Una de las salas blancas del servicio de Farmacia en el Muñoz Cariñanos - HUVR
SEVILLA, 20 Jul. (EUROPA PRESS) -
El Hospital Universitario Virgen del Rocío, perteneciente al Servicio Andaluz de Salud (SAS) de la Consejería de Presidencia, Sanidad y Emergencias de la Junta de Andalucía, ha ampliado su Servicio de Farmacia con la creación de dos nuevas salas blancas en el Hospital Doctor Muñoz Cariñanos, destinadas principalmente a la elaboración de medicamentos oncológicos y no oncológicos.
Las nuevas instalaciones, ubicadas en la planta baja del centro, han supuesto una inversión de 617.444 euros y la transformación de dos estancias existentes en salas de ambiente controlado, adaptadas a los requisitos técnicos aplicables a este tipo de espacios en el ámbito hospitalario, detalla el centro hospitalario en un comunicado.
La reforma directa alcanza una superficie construida de 45 metros cuadrados, si bien la ejecución de las instalaciones necesarias ha afectado a una superficie total de 283 metros cuadrados, al incluir trabajos en otras plantas y en la cubierta.

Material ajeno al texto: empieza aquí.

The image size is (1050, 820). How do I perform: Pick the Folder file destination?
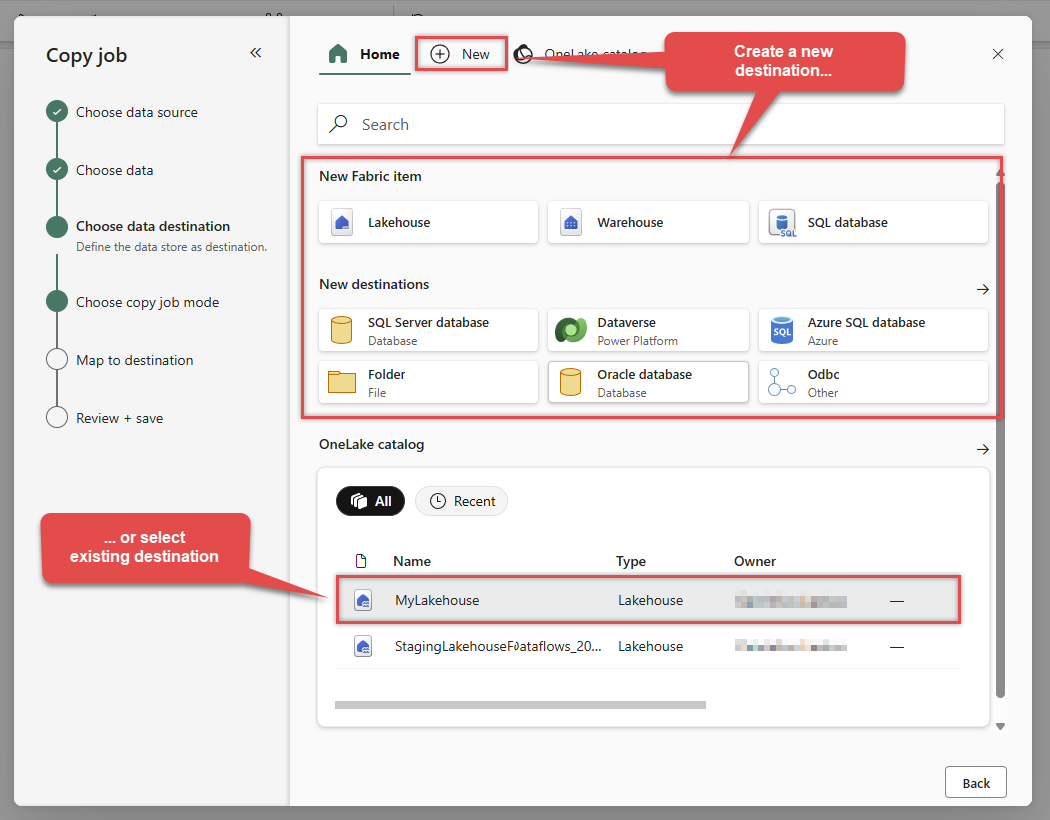pos(428,382)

Estos espacios disponen de presalas y esclusas de acceso, además de dos salas blancas independientes destinadas a la preparación de medicamentos.
Una de ellas está dedicada a la elaboración de mezclas intravenosas no biopeligrosas y otras disoluciones farmacéuticas estériles, mientras que la otra se destina exclusivamente a la preparación de medicamentos citostáticos. Este diseño permite desarrollar ambos procesos en espacios diferenciados, cumpliendo la normativa vigente y garantizando las máximas condiciones de seguridad y calidad, tanto para los pacientes que reciben estos tratamientos como para los profesionales que trabajan en estas instalaciones.

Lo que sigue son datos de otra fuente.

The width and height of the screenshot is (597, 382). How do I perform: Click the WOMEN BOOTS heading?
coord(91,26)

Todo esto garantiza el cumplimiento de las Normas de Correcta Fabricación, la norma ISO-EN 14644 y la UNE 171340:2020, que regulan la validación y cualificación de las salas de ambiente controlado en el ámbito hospitalario. La intervención se ha ejecutado manteniendo en todo momento la actividad asistencial del hospital.
Para ello se han implantado medidas específicas de bioseguridad, sectorización de las zonas de trabajo y una planificación por fases que ha permitido minimizar las interferencias con los servicios asistenciales colindantes.